[A block of data]
--- --- ---
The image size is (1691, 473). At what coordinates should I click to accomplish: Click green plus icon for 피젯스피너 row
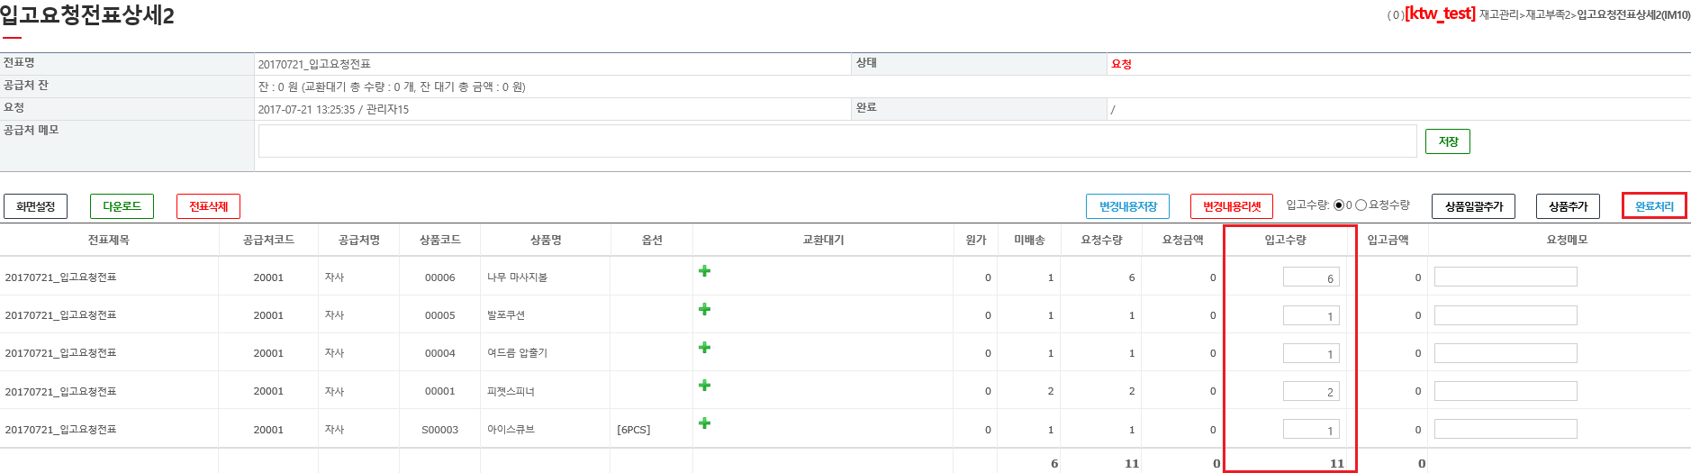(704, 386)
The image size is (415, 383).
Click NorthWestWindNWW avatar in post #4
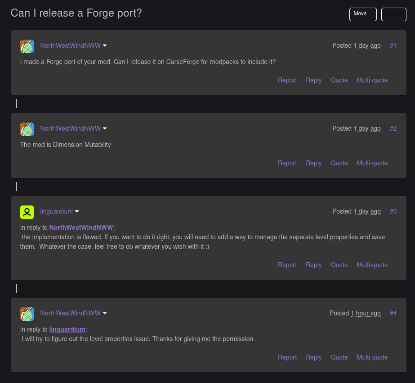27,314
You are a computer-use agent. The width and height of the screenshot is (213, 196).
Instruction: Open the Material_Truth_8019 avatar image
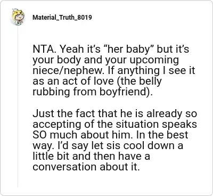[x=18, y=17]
--- --- ---
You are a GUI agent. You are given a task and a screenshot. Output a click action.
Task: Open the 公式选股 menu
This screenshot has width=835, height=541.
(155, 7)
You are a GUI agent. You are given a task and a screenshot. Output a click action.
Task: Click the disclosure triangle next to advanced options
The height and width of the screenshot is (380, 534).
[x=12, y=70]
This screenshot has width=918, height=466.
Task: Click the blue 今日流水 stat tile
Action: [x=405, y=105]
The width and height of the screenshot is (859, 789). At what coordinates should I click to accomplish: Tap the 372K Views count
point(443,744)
--- --- ---
Given exercise: Copy the listing from the line with "The image size is (415, 383)." up to and including the line with "[x=18, y=17]", leaving the pictures out.

Result below:
The image size is (415, 383).
Click NorthWestWindNWW avatar in post #4
27,314
You are a computer-use agent. The width and height of the screenshot is (213, 196).
Instruction: Open the Material_Truth_8019 avatar image
[x=18, y=17]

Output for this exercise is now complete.